Tagliatelli Paglia e Fieno con Carcioffi arrostiti e Prosciutto, a classic Italian pasta dish. ‘Paglia’ means ‘Straw’ and ‘Fieno’ means ‘Hay’ – the yellow pasta and the green pasta made by adding blended spinach to the pasta dough. Easy to prepare and always welcome at the dinner table.
- 1 1/2 cups (355 g) frozen artichoke heart quarters
- 5 Tbsp (80 ml) olive oil
- 1 shallot, thinly sliced
- 1 garlic clove, finely minced
- 1/4 cup (60 ml) dry white wine
- 1 cup (240 ml) heavy cream
- 2/3 cup (160 ml) chicken stock
- 1/4 lb (115 g) prosciutto, thinly sliced (optional)

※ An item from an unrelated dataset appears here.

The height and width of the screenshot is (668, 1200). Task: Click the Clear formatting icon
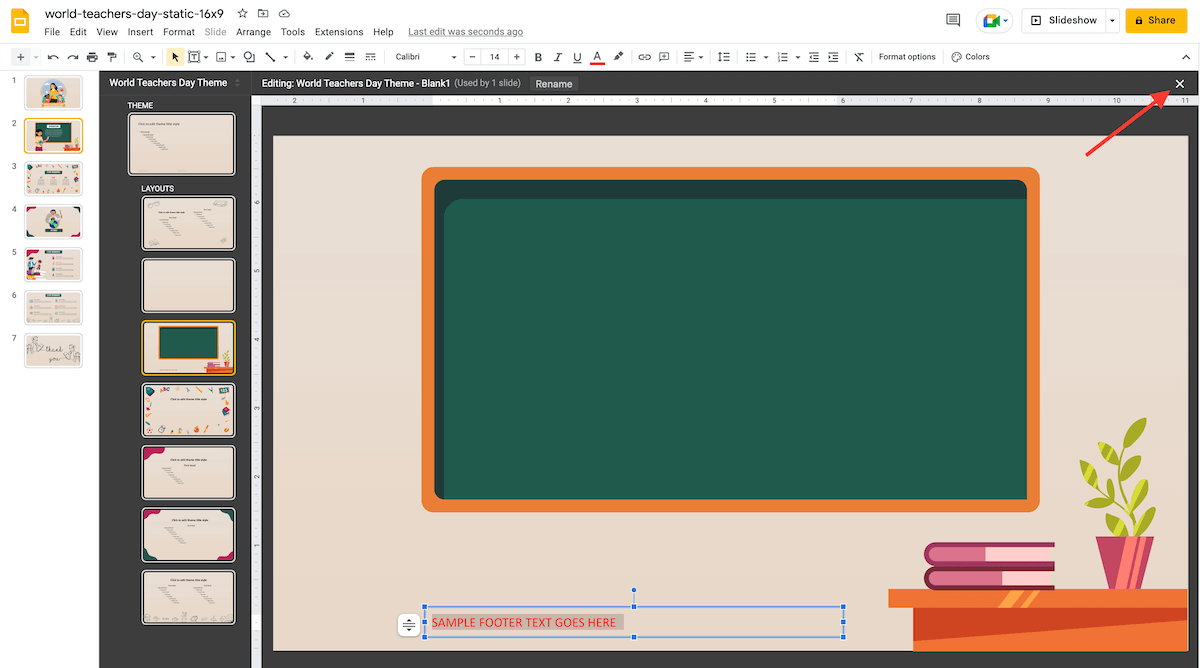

- 2 Tbsp Italian parsley, finely chopped
- 2 Tbsp fresh basil, sliced thinly
- 1/2 lb (225 g) fresh spinach tagliatelle
- 1/2 lb (225 g) fresh plain tagliatelle
- grated Parmesan cheese
Heat 3 tablespoon olive oil in a skillet over medium heat. Place artichoke quarters, cut side down and sauté them for about 3 minutes or until golden on the sides. Set them on kitchen towels to drain.
In the same skillet add the remaining tablespoons of olive oil and sauté shallot and garlic until soft, about 2-3 minutes. Add the white wine and cook it until wine is reduced to about 2 tablespoons. Add the prosciutto strips and sauté it briefly until crisp, about 2-3 minutes more. Set aside on a plate.
Add chicken stock to the same skillet. Bring to a gentle boil, scraping the bottom of the skillet to obtain the nice brown bits clinging to it. Add the heavy cream and continue to cook until the sauce starts to thicken, stirring now and then. Add half of the parsley and basil.
Bring a pot of salt water to a boil add a teaspoon of olive oil. Add the pasta and cook it as instructed or until “al dente”. Drain keeping a 1/2 cup (120 ml) of the cooking liquid to thin up the pasta sauce, if necessary.
Return pasta to the pot. Add the cream mixture, the shallot, prosciutto mix and the artichokes. Toss gently until pasta and other ingredients are well incorporated. Use some fresh basil for decor and serve it with grated Parmesan.